A little more background from Wever 1978 on salamanders:
In vertebrates the auditory hair cels are immersed in fluid and are sensitive to displacements; in all vertebrates above the fishes, sound stimuli involve these cels only by mobilizing the inner ear fluids. This fluid mobilization ordinarily is achieved in one of two ways.
1. In birds and mammals and in a number of reptiles one wall of the inner ear capsule contains a round window, an opening covered by a thin membrane beyond which lies an air cavity. This window provides a place of pressure relief when vibratory sound pressures are exerted from the outside, usually by way of an external ear opening and a middle ear apparatus applied to the oval window of the cochlea. The fluid then is set in oscillation between oval and round windows: an inward displacement at the oval window is accompanied by an outward displacement of equal volume at the round window.
2. A second method of fluid mobilization is utilized in many of the reptiles, including turtles, snakes, amphisbaenians, Sphenodon, and a few species of lizards, which lack a round window. These use a reentrant fluidcircuit: a pathway leads inward from the footplate of the oval window and takes a roundabout course to the outer surface of this same foot plate, and the fluid surges back and forth along this pathway.

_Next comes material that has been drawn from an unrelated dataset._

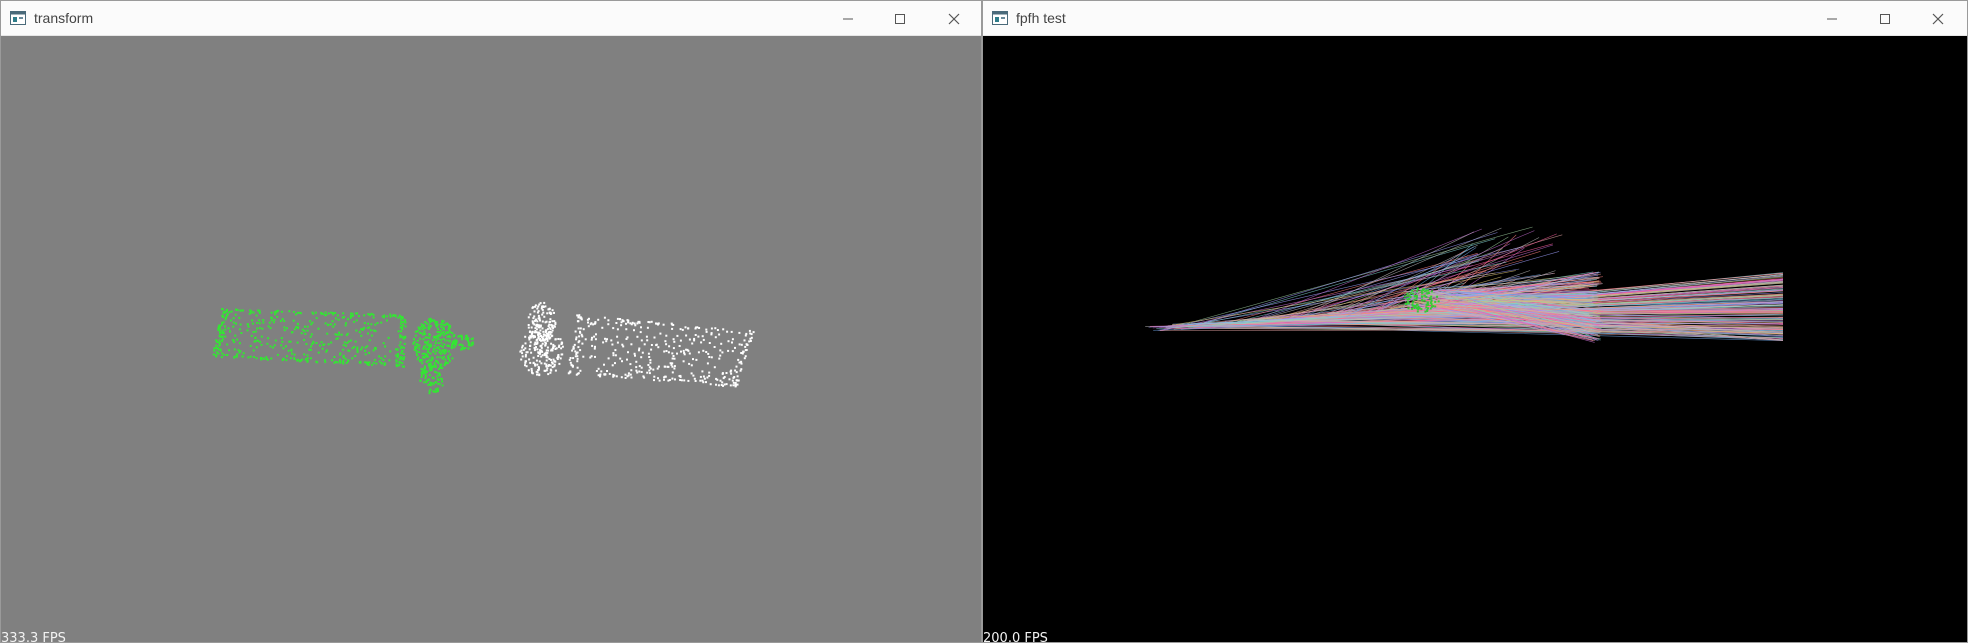  What do you see at coordinates (1016, 637) in the screenshot?
I see `fps-counter: 200.0 FPS` at bounding box center [1016, 637].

These two modes of fluid mobilization are both effective for their purpose, though the reentrant fluid circuit, because of the increased mass of fluid that must be set in motion, serves best for low tones and restricts the ear’s sensitivity to high tones.
To the point of the Wever 1978 paper: The Anura (frogs and toads) posses a round window and use the first solution mentioned. The Gymnophiona (caecilians) use a reentrant fluid circuit. In Caudata (salamanders) sound literally goes in one ear and out the other, unique among tetrapods. Sounds applied to the oval window of one ear produce a path of vibratory motion that passes through the brain cavity to the oval window on the opposite side.

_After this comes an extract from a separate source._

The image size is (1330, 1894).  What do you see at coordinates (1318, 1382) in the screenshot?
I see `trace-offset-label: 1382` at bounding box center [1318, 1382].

But this is a blog about reptiles, so we’ll stop this discussion on that interesting note.
As always, I encourage readers to see specimens, make observations and come to your own conclusions. Test. Test. And test again.
Evidence and support in the form of nexus, pdf and jpeg files will be sent to all who request additional data.
References
Müller J, Tsuji LA 2007. Impedance-Matching Hearing in Paleozoic Reptiles: Evidence of Advanced Sensory Perception at an Early Stage of Amniote Evolution. PLoS ONE 2(9): e889. doi:10.1371/journal.pone.0000889
Wever EG 1978. Sound transmission in the salamander ear. PNAS 75(1):529-530.